Written task: Can you set out every line of the material below as a numbered list, leaving out the blank lines?

* * * * * * * * *

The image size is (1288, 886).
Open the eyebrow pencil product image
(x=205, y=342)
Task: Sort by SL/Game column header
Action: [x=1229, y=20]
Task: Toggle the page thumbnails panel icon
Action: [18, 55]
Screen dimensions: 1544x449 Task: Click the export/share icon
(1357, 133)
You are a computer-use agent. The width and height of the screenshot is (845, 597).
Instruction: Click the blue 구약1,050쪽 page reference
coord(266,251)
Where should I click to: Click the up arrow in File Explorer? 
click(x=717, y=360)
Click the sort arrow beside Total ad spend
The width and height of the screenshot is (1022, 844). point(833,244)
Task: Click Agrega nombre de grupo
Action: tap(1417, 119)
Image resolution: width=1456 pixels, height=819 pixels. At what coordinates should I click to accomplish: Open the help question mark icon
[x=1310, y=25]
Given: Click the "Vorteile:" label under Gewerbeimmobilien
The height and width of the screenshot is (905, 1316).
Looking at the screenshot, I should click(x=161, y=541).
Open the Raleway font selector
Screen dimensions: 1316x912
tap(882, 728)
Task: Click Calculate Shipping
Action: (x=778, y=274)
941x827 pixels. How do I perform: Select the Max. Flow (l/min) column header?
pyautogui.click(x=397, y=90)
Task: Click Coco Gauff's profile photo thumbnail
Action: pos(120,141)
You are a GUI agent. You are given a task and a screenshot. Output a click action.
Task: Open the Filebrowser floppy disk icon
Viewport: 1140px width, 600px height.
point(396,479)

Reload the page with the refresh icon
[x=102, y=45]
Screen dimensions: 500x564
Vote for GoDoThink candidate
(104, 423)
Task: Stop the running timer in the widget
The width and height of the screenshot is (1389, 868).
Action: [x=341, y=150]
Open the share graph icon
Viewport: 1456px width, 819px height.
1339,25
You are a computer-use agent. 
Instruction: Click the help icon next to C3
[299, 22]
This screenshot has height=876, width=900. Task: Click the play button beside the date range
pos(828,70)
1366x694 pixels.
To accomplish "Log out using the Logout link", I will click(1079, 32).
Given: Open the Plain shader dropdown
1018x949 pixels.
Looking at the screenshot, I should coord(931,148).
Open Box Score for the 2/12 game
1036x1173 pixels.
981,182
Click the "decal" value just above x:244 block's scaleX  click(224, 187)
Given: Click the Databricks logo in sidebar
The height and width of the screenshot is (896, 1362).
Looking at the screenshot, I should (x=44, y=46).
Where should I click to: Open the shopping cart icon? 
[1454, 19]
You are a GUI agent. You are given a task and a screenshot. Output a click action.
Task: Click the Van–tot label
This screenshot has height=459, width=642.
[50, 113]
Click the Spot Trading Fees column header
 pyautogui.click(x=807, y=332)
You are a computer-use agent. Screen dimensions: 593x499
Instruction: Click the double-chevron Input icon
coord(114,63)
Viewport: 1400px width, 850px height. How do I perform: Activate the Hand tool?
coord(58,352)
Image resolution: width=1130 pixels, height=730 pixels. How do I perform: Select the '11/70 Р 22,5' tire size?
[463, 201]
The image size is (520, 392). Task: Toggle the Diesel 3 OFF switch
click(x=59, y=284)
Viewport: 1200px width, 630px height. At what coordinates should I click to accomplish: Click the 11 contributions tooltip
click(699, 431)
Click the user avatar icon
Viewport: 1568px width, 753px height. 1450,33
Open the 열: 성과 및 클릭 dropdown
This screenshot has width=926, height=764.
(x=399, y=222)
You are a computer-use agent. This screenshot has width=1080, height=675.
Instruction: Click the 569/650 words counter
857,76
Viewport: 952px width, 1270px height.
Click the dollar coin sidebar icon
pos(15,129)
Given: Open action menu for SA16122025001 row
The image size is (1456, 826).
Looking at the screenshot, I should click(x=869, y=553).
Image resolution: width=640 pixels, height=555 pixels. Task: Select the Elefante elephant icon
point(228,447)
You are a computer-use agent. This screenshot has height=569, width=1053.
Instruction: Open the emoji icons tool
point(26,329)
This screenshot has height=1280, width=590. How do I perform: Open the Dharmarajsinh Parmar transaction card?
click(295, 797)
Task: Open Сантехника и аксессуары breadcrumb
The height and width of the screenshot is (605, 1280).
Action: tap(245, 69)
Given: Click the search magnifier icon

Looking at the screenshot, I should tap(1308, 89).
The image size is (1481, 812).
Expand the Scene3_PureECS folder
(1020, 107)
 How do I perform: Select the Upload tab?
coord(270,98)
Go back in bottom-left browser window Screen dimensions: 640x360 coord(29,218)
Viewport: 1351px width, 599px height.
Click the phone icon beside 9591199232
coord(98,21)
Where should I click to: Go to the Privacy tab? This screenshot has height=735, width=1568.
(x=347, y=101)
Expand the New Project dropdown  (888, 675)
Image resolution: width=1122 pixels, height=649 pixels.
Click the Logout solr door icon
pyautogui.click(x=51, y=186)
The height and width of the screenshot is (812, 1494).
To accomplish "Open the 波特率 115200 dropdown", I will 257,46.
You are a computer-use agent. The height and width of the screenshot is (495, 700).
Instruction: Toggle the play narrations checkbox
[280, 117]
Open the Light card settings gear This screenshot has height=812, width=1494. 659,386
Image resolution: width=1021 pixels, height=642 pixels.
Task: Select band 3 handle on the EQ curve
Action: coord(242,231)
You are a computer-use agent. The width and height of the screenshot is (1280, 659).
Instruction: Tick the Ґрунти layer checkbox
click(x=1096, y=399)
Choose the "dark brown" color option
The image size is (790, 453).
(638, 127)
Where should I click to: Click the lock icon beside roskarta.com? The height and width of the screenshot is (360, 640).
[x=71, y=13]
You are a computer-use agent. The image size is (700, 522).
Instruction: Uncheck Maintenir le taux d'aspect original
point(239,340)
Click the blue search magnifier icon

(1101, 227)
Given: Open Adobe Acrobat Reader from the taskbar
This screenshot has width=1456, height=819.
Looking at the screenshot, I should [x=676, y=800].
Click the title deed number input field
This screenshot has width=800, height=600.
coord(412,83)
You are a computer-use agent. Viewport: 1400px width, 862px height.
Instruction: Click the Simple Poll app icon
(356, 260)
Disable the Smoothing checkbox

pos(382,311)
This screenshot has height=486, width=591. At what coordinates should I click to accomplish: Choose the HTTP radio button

* * * * * * * * *

Exercise solution:
1. The image size is (1288, 886).
2. Open the eyebrow pencil product image
3. (x=205, y=342)
4. Task: Sort by SL/Game column header
5. Action: [x=1229, y=20]
6. Task: Toggle the page thumbnails panel icon
7. Action: [18, 55]
8. Screen dimensions: 1544x449 Task: Click the export/share icon
9. (1357, 133)
10. You are a computer-use agent. The width and height of the screenshot is (845, 597).
11. Instruction: Click the blue 구약1,050쪽 page reference
12. coord(266,251)
13. Where should I click to: Click the up arrow in File Explorer? 
14. click(x=717, y=360)
15. Click the sort arrow beside Total ad spend
16. The width and height of the screenshot is (1022, 844). point(833,244)
17. Task: Click Agrega nombre de grupo
18. Action: tap(1417, 119)
19. Image resolution: width=1456 pixels, height=819 pixels. At what coordinates should I click to accomplish: Open the help question mark icon
20. [x=1310, y=25]
21. Given: Click the "Vorteile:" label under Gewerbeimmobilien
22. The height and width of the screenshot is (905, 1316).
23. Looking at the screenshot, I should click(x=161, y=541).
24. Open the Raleway font selector
25. Screen dimensions: 1316x912
26. tap(882, 728)
27. Task: Click Calculate Shipping
28. Action: (x=778, y=274)
29. 941x827 pixels. How do I perform: Select the Max. Flow (l/min) column header?
30. pyautogui.click(x=397, y=90)
31. Task: Click Coco Gauff's profile photo thumbnail
32. Action: pos(120,141)
33. You are a GUI agent. You are given a task and a screenshot. Output a click action.
34. Task: Open the Filebrowser floppy disk icon
35. Viewport: 1140px width, 600px height.
36. point(396,479)
37. Reload the page with the refresh icon
38. [x=102, y=45]
39. Screen dimensions: 500x564
40. Vote for GoDoThink candidate
41. (104, 423)
42. Task: Stop the running timer in the widget
43. The width and height of the screenshot is (1389, 868).
44. Action: [x=341, y=150]
45. Open the share graph icon
46. Viewport: 1456px width, 819px height.
47. 1339,25
48. You are a computer-use agent. 
49. Instruction: Click the help icon next to C3
50. [299, 22]
51. This screenshot has height=876, width=900. Task: Click the play button beside the date range
52. pos(828,70)
53. 1366x694 pixels.
54. To accomplish "Log out using the Logout link", I will click(1079, 32).
55. Given: Open the Plain shader dropdown
56. 1018x949 pixels.
57. Looking at the screenshot, I should coord(931,148).
58. Open Box Score for the 2/12 game
59. 1036x1173 pixels.
60. 981,182
61. Click the "decal" value just above x:244 block's scaleX  click(224, 187)
62. Given: Click the Databricks logo in sidebar
63. The height and width of the screenshot is (896, 1362).
64. Looking at the screenshot, I should (x=44, y=46).
65. Where should I click to: Open the shopping cart icon? 
66. [1454, 19]
67. You are a GUI agent. You are given a task and a screenshot. Output a click action.
68. Task: Click the Van–tot label
69. This screenshot has height=459, width=642.
70. [50, 113]
71. Click the Spot Trading Fees column header
72.  pyautogui.click(x=807, y=332)
73. You are a computer-use agent. Screen dimensions: 593x499
74. Instruction: Click the double-chevron Input icon
75. coord(114,63)
76. Viewport: 1400px width, 850px height. How do I perform: Activate the Hand tool?
77. coord(58,352)
78. Image resolution: width=1130 pixels, height=730 pixels. How do I perform: Select the '11/70 Р 22,5' tire size?
79. [463, 201]
80. The image size is (520, 392). Task: Toggle the Diesel 3 OFF switch
81. click(x=59, y=284)
82. Viewport: 1200px width, 630px height. At what coordinates should I click to accomplish: Click the 11 contributions tooltip
83. click(699, 431)
84. Click the user avatar icon
85. Viewport: 1568px width, 753px height. 1450,33
86. Open the 열: 성과 및 클릭 dropdown
87. This screenshot has width=926, height=764.
88. (x=399, y=222)
89. You are a computer-use agent. This screenshot has width=1080, height=675.
90. Instruction: Click the 569/650 words counter
91. 857,76
92. Viewport: 952px width, 1270px height.
93. Click the dollar coin sidebar icon
94. pos(15,129)
95. Given: Open action menu for SA16122025001 row
96. The image size is (1456, 826).
97. Looking at the screenshot, I should click(x=869, y=553).
98. Image resolution: width=640 pixels, height=555 pixels. Task: Select the Elefante elephant icon
99. point(228,447)
100. You are a computer-use agent. This screenshot has height=569, width=1053.
101. Instruction: Open the emoji icons tool
102. point(26,329)
103. This screenshot has height=1280, width=590. How do I perform: Open the Dharmarajsinh Parmar transaction card?
104. click(295, 797)
105. Task: Open Сантехника и аксессуары breadcrumb
106. The height and width of the screenshot is (605, 1280).
107. Action: tap(245, 69)
108. Given: Click the search magnifier icon
109. Looking at the screenshot, I should tap(1308, 89).
110. The image size is (1481, 812).
111. Expand the Scene3_PureECS folder
112. (1020, 107)
113.  How do I perform: Select the Upload tab?
114. coord(270,98)
115. Go back in bottom-left browser window Screen dimensions: 640x360 coord(29,218)
116. Viewport: 1351px width, 599px height.
117. Click the phone icon beside 9591199232
118. coord(98,21)
119. Where should I click to: Go to the Privacy tab? This screenshot has height=735, width=1568.
120. (x=347, y=101)
121. Expand the New Project dropdown  (888, 675)
122. Image resolution: width=1122 pixels, height=649 pixels.
123. Click the Logout solr door icon
124. pyautogui.click(x=51, y=186)
125. The height and width of the screenshot is (812, 1494).
126. To accomplish "Open the 波特率 115200 dropdown", I will 257,46.
127. You are a computer-use agent. The height and width of the screenshot is (495, 700).
128. Instruction: Toggle the play narrations checkbox
129. [280, 117]
130. Open the Light card settings gear This screenshot has height=812, width=1494. 659,386
131. Image resolution: width=1021 pixels, height=642 pixels.
132. Task: Select band 3 handle on the EQ curve
133. Action: coord(242,231)
134. You are a computer-use agent. The width and height of the screenshot is (1280, 659).
135. Instruction: Tick the Ґрунти layer checkbox
136. click(x=1096, y=399)
137. Choose the "dark brown" color option
138. The image size is (790, 453).
139. (638, 127)
140. Where should I click to: Click the lock icon beside roskarta.com? The height and width of the screenshot is (360, 640).
141. [x=71, y=13]
142. You are a computer-use agent. The image size is (700, 522).
143. Instruction: Uncheck Maintenir le taux d'aspect original
144. point(239,340)
145. Click the blue search magnifier icon
146. (1101, 227)
147. Given: Open Adobe Acrobat Reader from the taskbar
148. This screenshot has width=1456, height=819.
149. Looking at the screenshot, I should [x=676, y=800].
150. Click the title deed number input field
151. This screenshot has width=800, height=600.
152. coord(412,83)
153. You are a computer-use agent. Viewport: 1400px width, 862px height.
154. Instruction: Click the Simple Poll app icon
155. (356, 260)
156. Disable the Smoothing checkbox
157. pos(382,311)
158. This screenshot has height=486, width=591. At what coordinates should I click to accomplish: Choose the HTTP radio button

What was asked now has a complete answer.